--- Record extracts ---

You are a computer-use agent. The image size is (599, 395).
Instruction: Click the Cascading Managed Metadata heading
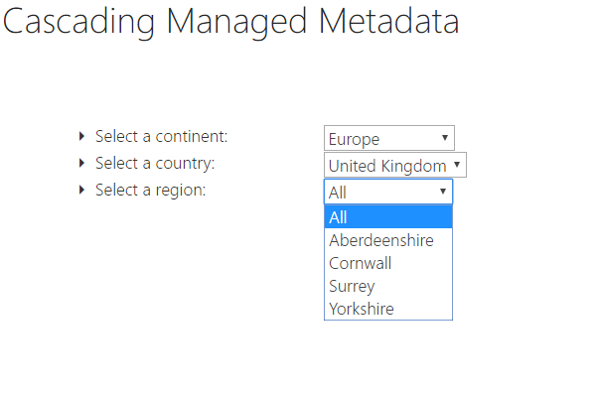[230, 22]
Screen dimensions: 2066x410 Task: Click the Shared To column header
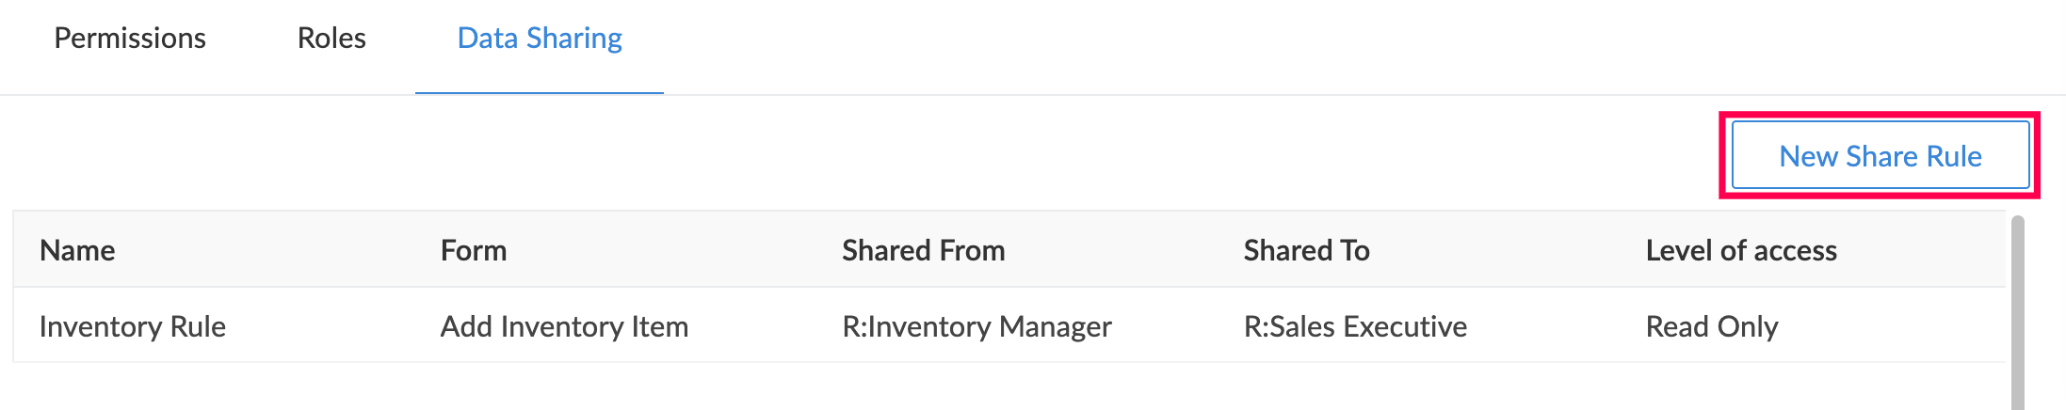pyautogui.click(x=1306, y=250)
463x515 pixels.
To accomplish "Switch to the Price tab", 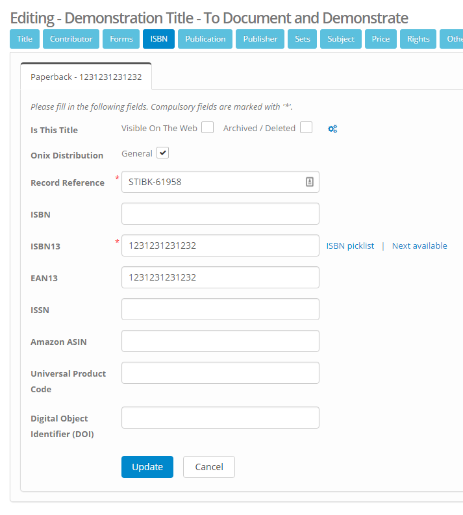I will click(381, 39).
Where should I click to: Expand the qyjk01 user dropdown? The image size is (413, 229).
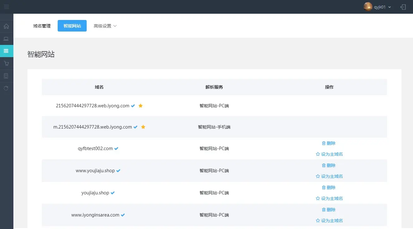tap(382, 7)
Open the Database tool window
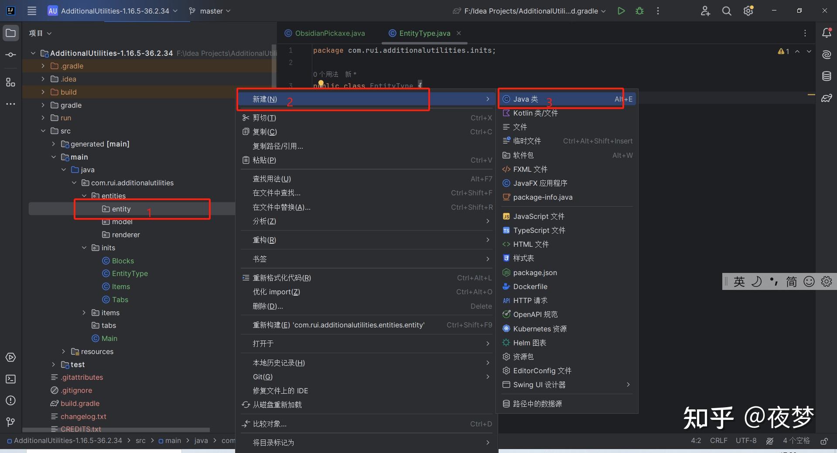The image size is (837, 453). coord(826,76)
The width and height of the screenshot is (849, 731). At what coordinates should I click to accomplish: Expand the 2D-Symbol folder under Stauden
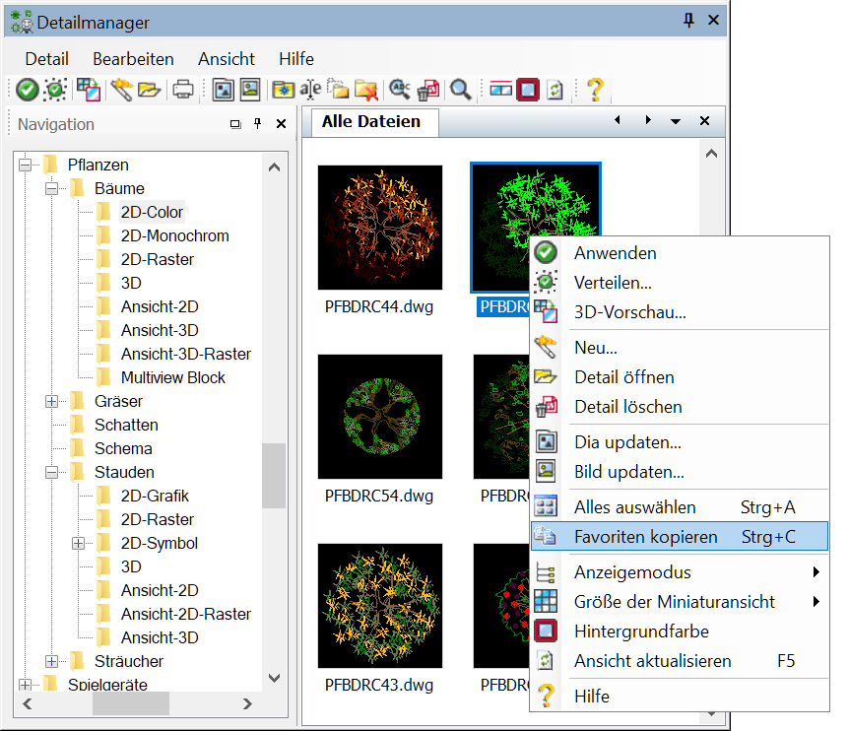point(78,543)
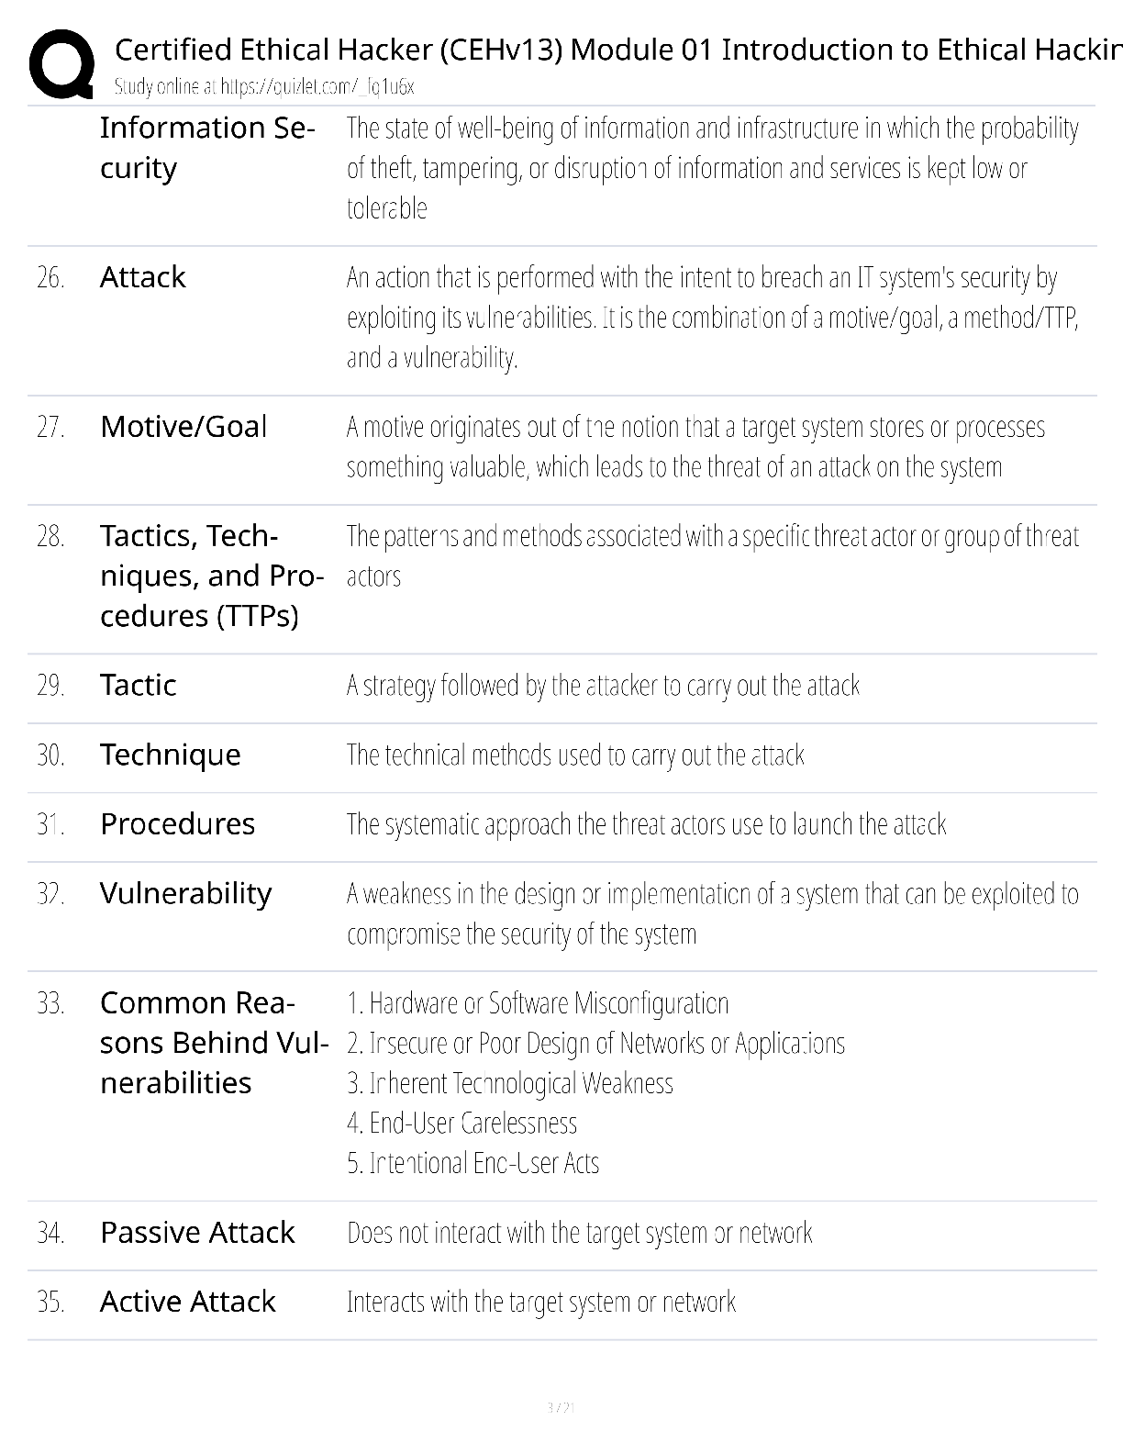Click the Tactics, Techniques, and Procedures term
Image resolution: width=1123 pixels, height=1454 pixels.
coord(212,576)
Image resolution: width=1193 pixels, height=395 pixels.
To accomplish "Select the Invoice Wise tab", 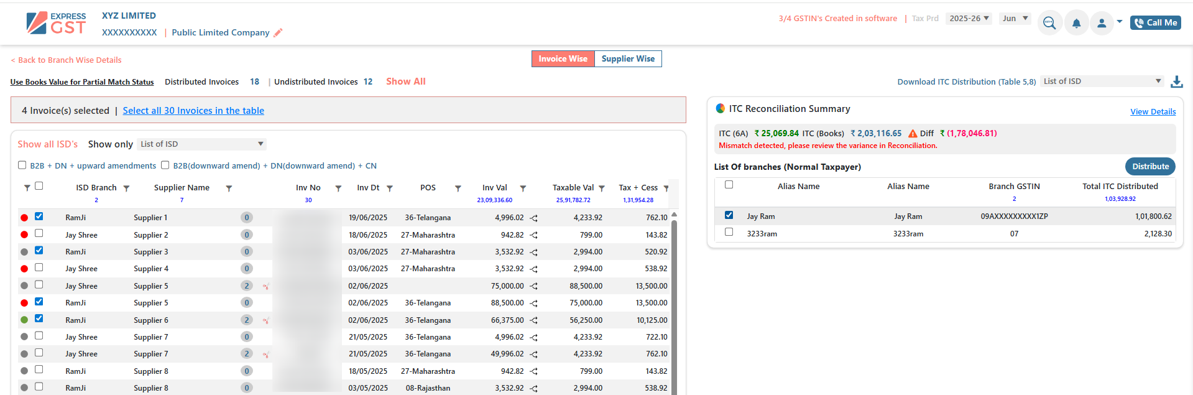I will tap(563, 59).
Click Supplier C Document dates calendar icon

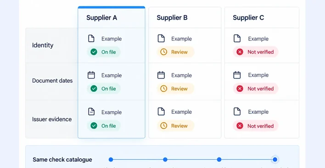pyautogui.click(x=237, y=75)
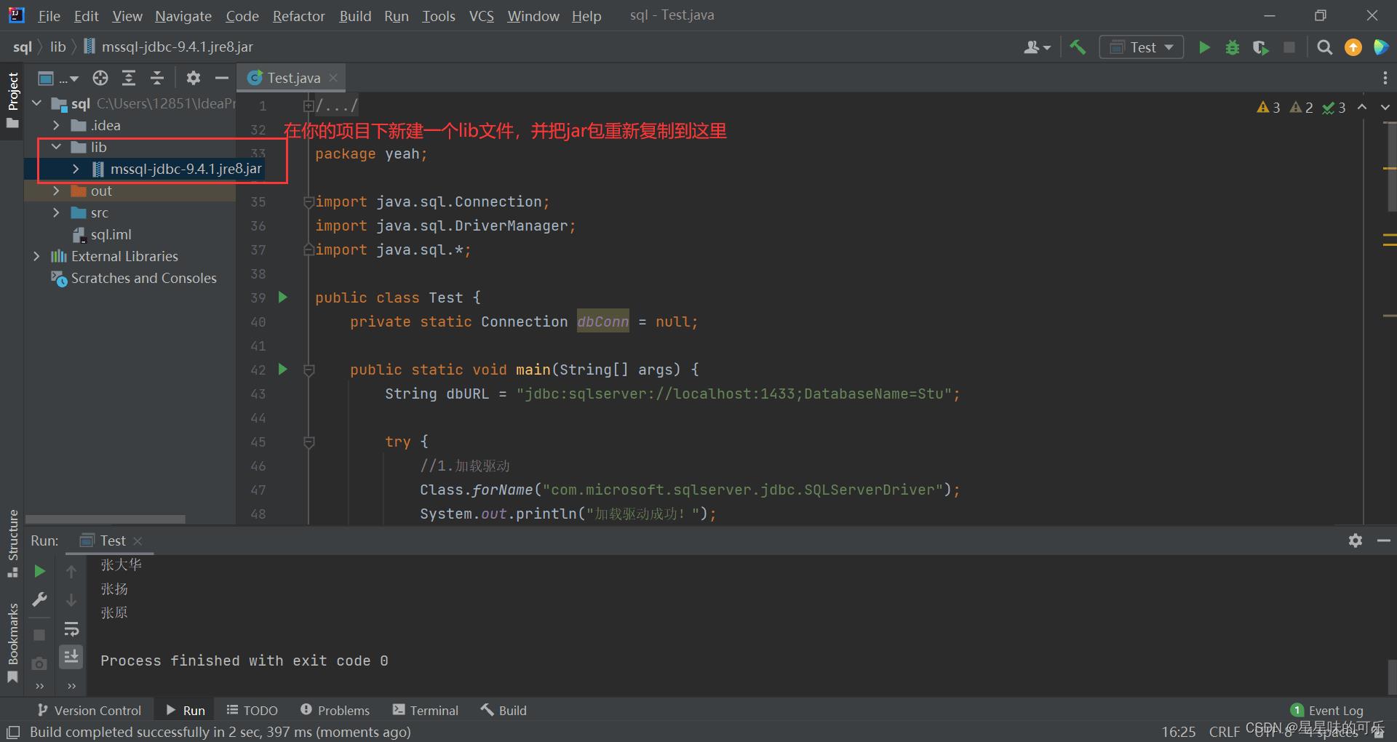Switch to the Terminal tool tab
This screenshot has height=742, width=1397.
point(426,710)
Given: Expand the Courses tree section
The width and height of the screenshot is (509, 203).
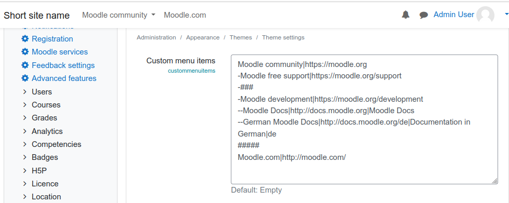Looking at the screenshot, I should coord(42,105).
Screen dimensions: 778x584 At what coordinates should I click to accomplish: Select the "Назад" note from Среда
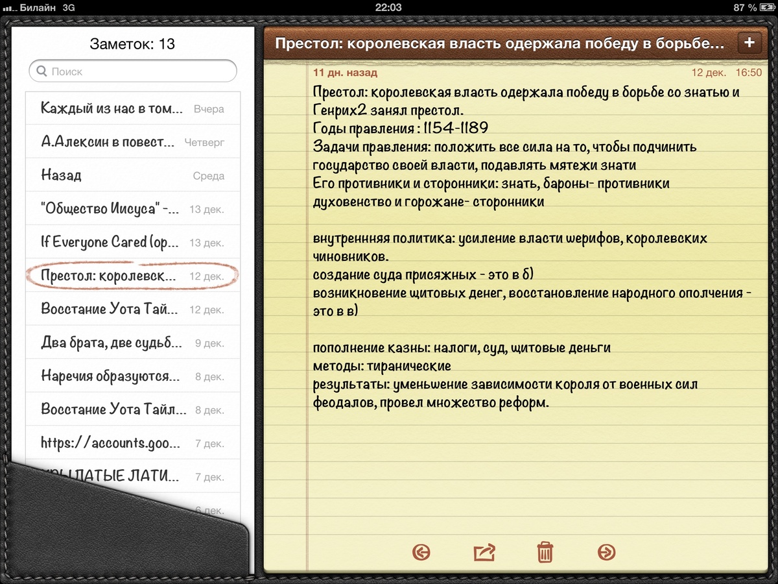(133, 176)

---

Work to do: Copy the lines of the data above verbatim, beginning with the line that contains "The width and height of the screenshot is (849, 731)." and ending after the line that contains "coord(212,576)", with both of those lines included. Omit the pictures from your answer.

Task result:
The width and height of the screenshot is (849, 731). At what coordinates should I click to accomplish: Expand the 2D-Symbol folder under Stauden
point(78,543)
Click the Tactics, Techniques, and Procedures term
Image resolution: width=1123 pixels, height=1454 pixels.
coord(212,576)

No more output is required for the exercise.